Since December, the spat has escalated quickly and dramatically. That month, Qatar sued Airbus in an English court.

Later in January, Airbus proceeded to cancel Qatar’s 50 A321neo orders. Ten of those aircraft were A321LRs.

Qatar then released the above video detailing the damage to its A350 fleet.

“As this video clearly shows, these defects are not superficial and one of the defects causes the aircraft’s lightning protection system to be exposed and damaged, another defect leaves the underlying composite structure exposed to moisture and ultraviolet light, and other defects include cracking in the composite and damage around a high percentage of rivets on the aircraft fuselage,” the airline said in a statement.

A few weeks later, Qatar swiftly ordered 50 Boeing 737 MAX aircraft, along with launching the Boeing 777X Freighter variant.
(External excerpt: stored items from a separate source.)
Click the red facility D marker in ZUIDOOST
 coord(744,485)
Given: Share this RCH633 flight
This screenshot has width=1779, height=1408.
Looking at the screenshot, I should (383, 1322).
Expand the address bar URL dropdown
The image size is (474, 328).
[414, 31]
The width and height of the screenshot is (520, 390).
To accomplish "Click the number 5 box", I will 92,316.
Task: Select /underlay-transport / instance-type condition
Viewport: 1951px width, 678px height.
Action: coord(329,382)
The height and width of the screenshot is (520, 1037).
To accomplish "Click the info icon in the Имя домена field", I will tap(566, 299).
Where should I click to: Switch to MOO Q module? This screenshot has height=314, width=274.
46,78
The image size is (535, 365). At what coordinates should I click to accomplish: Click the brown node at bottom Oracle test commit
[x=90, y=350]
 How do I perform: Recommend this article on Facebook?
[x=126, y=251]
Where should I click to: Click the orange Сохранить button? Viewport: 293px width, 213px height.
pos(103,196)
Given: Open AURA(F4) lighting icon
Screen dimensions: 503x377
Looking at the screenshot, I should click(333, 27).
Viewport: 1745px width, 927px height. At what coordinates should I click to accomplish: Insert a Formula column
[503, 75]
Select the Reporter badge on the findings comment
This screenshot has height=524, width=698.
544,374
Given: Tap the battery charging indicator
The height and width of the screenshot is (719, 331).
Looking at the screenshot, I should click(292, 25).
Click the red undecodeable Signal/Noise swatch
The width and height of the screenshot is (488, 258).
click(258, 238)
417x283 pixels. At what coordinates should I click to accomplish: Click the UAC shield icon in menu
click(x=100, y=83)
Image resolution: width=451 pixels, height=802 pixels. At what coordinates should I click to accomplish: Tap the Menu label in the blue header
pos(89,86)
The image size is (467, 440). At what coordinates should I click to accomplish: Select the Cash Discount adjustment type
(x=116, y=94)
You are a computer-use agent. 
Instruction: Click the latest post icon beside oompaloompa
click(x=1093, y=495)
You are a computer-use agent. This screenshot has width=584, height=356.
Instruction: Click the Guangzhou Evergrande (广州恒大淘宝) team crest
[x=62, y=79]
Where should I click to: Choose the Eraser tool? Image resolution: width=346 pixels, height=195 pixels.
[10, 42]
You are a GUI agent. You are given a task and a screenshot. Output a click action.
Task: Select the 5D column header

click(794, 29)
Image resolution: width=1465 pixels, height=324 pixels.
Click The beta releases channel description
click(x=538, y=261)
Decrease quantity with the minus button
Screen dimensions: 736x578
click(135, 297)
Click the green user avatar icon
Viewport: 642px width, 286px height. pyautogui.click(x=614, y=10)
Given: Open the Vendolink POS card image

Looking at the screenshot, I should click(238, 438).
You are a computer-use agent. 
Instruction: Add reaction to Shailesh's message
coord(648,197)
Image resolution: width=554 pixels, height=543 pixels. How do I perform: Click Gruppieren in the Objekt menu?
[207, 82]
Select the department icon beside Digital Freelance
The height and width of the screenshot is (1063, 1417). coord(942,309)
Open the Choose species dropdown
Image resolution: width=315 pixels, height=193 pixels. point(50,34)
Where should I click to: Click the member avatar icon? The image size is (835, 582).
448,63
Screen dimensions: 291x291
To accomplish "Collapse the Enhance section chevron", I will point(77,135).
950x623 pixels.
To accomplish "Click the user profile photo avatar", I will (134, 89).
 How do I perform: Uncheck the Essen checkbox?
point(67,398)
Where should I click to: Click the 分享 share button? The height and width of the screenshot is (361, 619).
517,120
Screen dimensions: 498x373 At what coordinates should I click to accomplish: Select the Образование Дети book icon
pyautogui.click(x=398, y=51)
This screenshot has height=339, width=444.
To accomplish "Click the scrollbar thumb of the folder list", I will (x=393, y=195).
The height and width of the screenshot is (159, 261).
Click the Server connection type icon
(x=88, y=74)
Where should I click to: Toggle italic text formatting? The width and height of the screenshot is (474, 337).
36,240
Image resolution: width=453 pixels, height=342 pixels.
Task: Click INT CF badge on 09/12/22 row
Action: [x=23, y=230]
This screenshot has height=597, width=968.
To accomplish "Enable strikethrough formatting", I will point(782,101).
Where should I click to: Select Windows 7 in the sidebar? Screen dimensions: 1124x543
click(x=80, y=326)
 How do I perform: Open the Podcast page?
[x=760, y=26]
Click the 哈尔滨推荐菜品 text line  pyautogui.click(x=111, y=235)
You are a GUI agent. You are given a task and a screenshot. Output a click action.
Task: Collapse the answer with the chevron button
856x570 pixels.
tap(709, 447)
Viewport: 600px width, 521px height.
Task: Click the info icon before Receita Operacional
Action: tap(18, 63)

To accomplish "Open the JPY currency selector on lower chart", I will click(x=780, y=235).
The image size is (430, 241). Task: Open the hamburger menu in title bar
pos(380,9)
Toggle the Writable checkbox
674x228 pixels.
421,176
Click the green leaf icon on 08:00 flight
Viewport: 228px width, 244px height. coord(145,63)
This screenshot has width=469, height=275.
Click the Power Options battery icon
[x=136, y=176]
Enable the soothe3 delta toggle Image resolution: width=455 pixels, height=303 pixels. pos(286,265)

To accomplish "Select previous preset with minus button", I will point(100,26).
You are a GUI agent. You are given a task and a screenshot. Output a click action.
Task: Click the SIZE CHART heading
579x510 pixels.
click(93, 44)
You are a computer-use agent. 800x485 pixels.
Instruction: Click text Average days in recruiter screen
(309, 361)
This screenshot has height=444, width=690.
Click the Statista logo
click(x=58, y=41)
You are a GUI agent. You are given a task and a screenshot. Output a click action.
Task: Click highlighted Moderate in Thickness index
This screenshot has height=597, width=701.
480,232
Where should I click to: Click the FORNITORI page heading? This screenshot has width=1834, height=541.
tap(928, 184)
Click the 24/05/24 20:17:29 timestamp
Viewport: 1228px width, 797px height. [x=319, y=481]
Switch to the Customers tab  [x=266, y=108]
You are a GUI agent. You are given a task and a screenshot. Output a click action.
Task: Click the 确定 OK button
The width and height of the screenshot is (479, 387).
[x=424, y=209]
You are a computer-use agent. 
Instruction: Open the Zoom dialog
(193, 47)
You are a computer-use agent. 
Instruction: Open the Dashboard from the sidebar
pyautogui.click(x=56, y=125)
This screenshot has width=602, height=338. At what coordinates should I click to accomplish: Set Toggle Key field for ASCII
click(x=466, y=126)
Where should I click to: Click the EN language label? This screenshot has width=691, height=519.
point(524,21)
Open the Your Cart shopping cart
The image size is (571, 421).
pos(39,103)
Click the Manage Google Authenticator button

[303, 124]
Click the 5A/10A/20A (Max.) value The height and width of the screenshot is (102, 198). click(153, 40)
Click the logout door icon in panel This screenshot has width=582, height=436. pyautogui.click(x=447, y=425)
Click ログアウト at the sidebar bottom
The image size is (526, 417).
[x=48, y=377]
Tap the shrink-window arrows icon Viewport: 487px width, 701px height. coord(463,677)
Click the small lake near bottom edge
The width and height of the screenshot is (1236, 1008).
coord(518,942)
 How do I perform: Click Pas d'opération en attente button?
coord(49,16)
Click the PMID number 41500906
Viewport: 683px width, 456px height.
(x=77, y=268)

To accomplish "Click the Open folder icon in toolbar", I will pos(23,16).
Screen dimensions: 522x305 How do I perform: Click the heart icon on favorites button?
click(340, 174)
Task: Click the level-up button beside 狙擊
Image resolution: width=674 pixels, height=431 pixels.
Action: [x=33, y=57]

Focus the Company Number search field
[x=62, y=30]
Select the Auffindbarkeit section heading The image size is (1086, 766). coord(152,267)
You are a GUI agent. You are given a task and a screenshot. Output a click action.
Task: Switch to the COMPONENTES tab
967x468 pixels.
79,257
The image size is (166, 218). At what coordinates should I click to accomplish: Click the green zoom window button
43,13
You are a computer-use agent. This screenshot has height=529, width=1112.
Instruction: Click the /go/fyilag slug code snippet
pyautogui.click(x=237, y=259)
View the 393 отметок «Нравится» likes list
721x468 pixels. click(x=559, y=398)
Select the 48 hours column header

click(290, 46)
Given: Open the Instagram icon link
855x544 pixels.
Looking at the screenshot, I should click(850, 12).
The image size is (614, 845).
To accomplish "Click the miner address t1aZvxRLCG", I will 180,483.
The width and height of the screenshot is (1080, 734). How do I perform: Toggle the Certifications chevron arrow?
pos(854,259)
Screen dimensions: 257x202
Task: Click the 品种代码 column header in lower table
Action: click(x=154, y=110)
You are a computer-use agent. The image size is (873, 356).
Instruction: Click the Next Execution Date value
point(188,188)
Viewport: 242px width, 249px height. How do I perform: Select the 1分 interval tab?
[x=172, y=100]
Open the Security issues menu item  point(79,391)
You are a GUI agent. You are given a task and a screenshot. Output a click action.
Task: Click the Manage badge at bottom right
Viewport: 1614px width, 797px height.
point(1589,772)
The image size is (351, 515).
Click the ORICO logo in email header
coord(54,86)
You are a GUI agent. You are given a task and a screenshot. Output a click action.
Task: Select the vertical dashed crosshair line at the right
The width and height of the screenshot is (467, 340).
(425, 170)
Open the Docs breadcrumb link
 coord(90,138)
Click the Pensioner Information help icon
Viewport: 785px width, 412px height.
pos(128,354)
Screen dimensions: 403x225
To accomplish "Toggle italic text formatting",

The A350 has largely disappeared from Qatar’s marketing materials and its social media channels, underscoring the airline’s angst toward the European aircraft manufacturer.

Qatar Airways has moved ambitiously to restore service during the COVID-19 pandemic. This month, its capacity is down 28.4% compared to February 2020, according to aviation data provider Cirium. Middle Eastern archrival Emirates, by comparison, is down 42.3%. (Both carriers are dwarfed by airlines that have large domestic markets, such as Oneworld partner American Airlines, which is down just 10% this month.)

With a significant portion of its A350 fleet grounded and a desire by its longtime leader Akbar Al Baker to continue to grow ahead of this year’s World Cup, Qatar faces an aircraft shortage. So far, it’s resorted to returning the Airbus A380, which was retired during the pandemic, to service. The airline is also leasing Boeing 777-300ERs from Cathay Pacific, which finds itself largely diminished as strict government travel restrictions remain in place. American Airlines will also launch service to Doha this summer to help meet the increased demand.

When will this end and get settled? Knowing Al Baker’s persistence as the 25-year leader of Qatar Airways, this spat is likely far from over.